D’ailleurs, les pays riches (Europe, Amérique du nord, Australie), plus en proie à la nourriture transformée et à l’obésité, affichent des taux de cancers colorectaux plus élevés.
Pour Luc Colemont, l’alimentation «méditerranéenne» à base d’huile, de poisson, de légumes et de fruits est la meilleure. Chez les femmes, un tel régime réduit de 50 % les chances d’avoir un cancer colorectal.
Ne pas oublier le dépistage
Le calcium «n’est pas magique, souligne toutefois le médecin. Certaines personnes peuvent boire du lait tous les jours, avoir un style de vie sain et quand même développer un cancer colorectal». L’âge et les antécédents familiaux sont aussi des facteurs de risque. La maladie survient généralement après 50 ans. Plus de sept cancers colorectaux sur dix concernent des personnes de 65 ans et plus, et le risque de développer un cancer colorectal est doublé si un parent proche présente ce type de cancer, indique la Fondation contre le cancer.
Toutefois, «c’est un cancer qui rajeunit. De plus en plus de personnes d’une quarantaine d’années le développent», avance Luc Colemont. En 2022, 334 cas concernaient la tranche des 41-50 ans en Belgique. Par contre, il se soigne très bien. «S’il est décelé à temps, il y a plus de 90 % de chance de guérison, affirme le directeur de Stop cancer côlon. Mais chaque jour, huit personnes en meurent encore en Belgique.»

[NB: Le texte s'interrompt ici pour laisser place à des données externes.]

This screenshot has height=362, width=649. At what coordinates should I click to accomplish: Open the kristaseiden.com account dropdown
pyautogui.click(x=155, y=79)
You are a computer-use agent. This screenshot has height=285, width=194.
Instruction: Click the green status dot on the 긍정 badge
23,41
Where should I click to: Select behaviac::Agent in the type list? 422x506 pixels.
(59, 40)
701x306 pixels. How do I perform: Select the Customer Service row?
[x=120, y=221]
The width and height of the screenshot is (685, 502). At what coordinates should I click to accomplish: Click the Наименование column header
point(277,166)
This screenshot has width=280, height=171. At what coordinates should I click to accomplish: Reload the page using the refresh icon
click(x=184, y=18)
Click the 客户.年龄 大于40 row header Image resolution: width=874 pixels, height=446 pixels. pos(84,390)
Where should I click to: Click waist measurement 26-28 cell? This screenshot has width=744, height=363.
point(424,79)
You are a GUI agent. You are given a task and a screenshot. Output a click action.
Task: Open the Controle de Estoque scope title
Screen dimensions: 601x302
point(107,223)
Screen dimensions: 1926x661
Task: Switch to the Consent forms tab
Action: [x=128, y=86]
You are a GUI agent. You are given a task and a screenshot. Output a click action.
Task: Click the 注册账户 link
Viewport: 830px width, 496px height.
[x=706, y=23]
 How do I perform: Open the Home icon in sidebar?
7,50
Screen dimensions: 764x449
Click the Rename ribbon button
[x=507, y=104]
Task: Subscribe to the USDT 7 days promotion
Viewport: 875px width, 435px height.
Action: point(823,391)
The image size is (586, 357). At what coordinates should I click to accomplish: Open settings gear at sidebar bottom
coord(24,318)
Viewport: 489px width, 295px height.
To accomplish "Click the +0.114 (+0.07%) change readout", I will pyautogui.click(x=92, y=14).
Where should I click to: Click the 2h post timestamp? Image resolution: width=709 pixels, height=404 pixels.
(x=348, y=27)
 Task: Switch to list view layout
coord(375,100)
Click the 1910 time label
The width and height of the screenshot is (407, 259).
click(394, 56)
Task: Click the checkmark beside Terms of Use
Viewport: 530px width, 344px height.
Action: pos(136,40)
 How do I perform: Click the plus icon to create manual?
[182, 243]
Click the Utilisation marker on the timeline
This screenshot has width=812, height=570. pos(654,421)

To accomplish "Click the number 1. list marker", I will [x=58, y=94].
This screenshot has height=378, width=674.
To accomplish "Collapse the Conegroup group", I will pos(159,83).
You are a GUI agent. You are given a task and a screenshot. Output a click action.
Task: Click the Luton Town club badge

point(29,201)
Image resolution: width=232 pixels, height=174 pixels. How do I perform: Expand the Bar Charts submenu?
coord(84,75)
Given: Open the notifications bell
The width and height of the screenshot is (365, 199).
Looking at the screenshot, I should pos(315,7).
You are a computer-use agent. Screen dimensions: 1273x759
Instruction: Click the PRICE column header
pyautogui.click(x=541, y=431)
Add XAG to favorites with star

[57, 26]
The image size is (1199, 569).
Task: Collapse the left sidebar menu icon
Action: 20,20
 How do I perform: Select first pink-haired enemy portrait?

D’où l’importance du dépistage, gratuit à partir de 50 ans. La Flandre affiche 30 % de cancers colorectaux en moins depuis le début du programme de dépistage en 2013, ce qui n’est pas le cas en Wallonie et à Bruxelles, où le dépistage est beaucoup moins pratiqué. Le médecin estime aussi que la Belgique devrait suivre l’exemple des Etats-Unis et proposer un dépistage à partir de 45 ans.